The silver medal went to Yannick LaSalle of Les Fougeres for this dish of Arctic char and butternut squash puree.

Briana Kim’s win represents a first in the history of GMP in Ottawa, and quite possibly in the country: a vegan dish out-muscling the meatier competition. Kim wowed the judges with a simple dish of mushrooms: miso marinated, smoked, and mousse-ed. Sharing the bowl were bursts of sweet and juice, which came from pickled pear and compressed cucumber, bits of charred cabbage, a slice of blistered shishito pepper, and petals of pearl onion. Kim then poured an umami-potent broth overtop, starring kombu and charred onion. Resting on the lip of the bowl: a brown rice cracker, speckled with fennel and coriander seeds. It was simple dish, but complex in flavour and beautifully balanced. Kim matched her dish not with wine (or beer or cider or rye), but with sake from the Ontario Spring Water Sake Company: Junmai Genshu, light and fruity, but also rich and complex, much like Kim’s dish.
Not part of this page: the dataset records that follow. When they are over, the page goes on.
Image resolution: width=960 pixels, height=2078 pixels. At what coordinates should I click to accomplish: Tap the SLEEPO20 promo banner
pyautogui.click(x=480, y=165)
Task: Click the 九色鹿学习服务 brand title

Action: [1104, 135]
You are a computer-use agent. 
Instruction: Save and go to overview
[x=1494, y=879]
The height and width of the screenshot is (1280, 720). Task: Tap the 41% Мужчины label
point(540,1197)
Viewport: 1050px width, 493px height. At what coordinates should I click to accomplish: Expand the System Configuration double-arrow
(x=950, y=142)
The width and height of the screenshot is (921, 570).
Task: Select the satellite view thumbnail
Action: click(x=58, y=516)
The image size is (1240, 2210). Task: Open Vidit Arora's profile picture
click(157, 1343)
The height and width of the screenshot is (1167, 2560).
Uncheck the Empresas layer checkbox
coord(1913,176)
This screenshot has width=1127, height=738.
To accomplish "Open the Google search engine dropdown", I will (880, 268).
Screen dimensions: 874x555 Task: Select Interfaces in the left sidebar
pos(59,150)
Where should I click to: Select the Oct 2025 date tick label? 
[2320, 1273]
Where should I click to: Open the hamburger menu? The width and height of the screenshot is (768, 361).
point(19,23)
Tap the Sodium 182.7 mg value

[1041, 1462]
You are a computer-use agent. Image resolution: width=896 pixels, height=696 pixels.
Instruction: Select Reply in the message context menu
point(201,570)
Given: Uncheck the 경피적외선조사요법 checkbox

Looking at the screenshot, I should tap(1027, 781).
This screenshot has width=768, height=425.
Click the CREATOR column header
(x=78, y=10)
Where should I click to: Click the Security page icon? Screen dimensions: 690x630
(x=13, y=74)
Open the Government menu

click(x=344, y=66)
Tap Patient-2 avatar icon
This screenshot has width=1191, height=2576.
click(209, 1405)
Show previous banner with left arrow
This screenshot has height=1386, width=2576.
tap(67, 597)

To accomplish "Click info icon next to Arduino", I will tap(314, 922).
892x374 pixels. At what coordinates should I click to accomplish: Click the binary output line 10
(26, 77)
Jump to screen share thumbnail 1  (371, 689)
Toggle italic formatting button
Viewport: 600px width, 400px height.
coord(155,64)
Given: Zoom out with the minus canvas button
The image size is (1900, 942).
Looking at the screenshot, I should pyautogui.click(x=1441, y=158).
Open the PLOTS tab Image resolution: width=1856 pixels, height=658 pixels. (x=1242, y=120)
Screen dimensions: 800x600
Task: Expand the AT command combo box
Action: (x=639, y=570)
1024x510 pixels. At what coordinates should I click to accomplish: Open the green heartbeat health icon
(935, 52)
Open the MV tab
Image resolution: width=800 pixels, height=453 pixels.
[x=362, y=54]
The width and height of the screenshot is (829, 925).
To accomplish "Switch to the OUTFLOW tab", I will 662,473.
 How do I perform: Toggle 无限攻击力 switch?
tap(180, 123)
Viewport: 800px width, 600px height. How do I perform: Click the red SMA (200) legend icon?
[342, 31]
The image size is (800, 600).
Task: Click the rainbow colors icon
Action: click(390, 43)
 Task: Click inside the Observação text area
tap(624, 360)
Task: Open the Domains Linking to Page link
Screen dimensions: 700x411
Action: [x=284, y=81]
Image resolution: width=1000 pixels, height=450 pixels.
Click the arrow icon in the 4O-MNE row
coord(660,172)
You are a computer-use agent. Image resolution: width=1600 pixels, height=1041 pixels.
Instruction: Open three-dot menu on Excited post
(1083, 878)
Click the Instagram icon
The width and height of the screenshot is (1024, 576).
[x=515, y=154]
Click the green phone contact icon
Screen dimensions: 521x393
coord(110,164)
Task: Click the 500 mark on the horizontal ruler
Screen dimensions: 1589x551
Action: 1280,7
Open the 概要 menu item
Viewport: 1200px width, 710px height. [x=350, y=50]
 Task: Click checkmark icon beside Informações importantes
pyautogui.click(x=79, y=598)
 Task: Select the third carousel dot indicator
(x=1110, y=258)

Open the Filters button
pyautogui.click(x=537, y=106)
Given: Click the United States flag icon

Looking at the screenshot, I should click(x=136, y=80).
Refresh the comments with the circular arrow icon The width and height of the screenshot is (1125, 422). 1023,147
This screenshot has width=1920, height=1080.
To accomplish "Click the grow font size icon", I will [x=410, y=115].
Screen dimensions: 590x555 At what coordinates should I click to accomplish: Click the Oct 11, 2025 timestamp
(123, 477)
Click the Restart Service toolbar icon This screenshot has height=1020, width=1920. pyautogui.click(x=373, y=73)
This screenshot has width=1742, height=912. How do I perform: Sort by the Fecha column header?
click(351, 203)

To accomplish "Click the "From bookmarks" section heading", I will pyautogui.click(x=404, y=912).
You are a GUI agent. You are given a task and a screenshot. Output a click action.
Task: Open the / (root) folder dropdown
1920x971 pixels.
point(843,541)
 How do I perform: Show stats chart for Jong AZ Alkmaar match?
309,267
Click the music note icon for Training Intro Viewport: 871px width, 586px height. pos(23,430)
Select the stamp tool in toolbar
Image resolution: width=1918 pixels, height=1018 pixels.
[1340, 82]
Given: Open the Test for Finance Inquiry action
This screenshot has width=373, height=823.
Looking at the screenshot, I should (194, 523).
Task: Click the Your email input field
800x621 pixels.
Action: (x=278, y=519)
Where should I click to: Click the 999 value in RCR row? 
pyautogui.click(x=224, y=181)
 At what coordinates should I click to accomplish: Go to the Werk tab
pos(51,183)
Chef Briana Kim won the event with a simple, but complex and beautifully balanced mushroom dish

Congratulations to all the chefs. It was a brilliant showing. And to Kim, your city salutes you!

She will now move on to the national competition this February in Kelowna. Not sure how a vegetarian chef will manage a black box competition that traditionally contains all sorts of meaty and fishy things … but it will be such fun to find out!

Enormously grateful to my fellow judges: House of Commons executive chef and chair of the Canadian Culinary Federation, Judson Simpson; Thyme & Again creative catering owner and industry trailblazer, Sheila Whyte; chef/owner of Atelier and two-time Canadian Culinary champion Marc Lepine; culinary historian, founder and publisher of Taste &Travel Magazine, Dr. Janet Boileau; last year’s gold medallist, chef Joe Thottungal of Coconut Lagoon; and national culinary advisor for GMP, James Chatto.